One click on Auto-Magically Fix This For Me and the same check comes back green:

From the all-sites tool view you can see the module versioning status for every connected Joomla 6.1 site in one table and toggle on the ones that are still off. If you manage multiple Joomla sites, this is thirty minutes of busywork collapsed into one button.

The audit tool only runs on Joomla 6.1 and later, since the feature itself does not exist on older versions. Older sites are simply skipped in the check.
How Do You Enable Joomla Module Versioning Manually in Joomla 6.1?
If you only have one Joomla site, or you want to understand what the setting does before pushing it out across your portfolio, it is a quick fix:
- Log into the Joomla 6.1 admin.
- Go to Components, then Modules.
- Click the Options button in the top right of the toolbar.
- On the Component tab, set Save History to Yes.
- Leave Maximum Versions at the default of
10, or bump it higher if you edit modules frequently and want a longer rollback window. - Click Save and Close.
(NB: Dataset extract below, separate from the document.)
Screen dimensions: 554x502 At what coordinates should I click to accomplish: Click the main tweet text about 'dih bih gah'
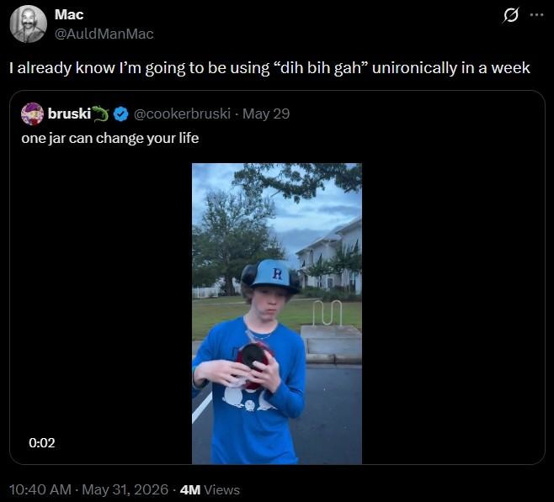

That is it. From this point on, every module save is tracked.
One thing that trips people up: the setting is on the component level, not in System → Global Configuration. Joomla has a Global Configuration panel that covers site-wide settings like the site name and session lifetime. Component-specific settings like this one live on each component’s own Options screen, reached through the Components menu. Some older tutorials for content history refer to Global Configuration, but for modules in 6.1 the field is specifically in the com_modules component config.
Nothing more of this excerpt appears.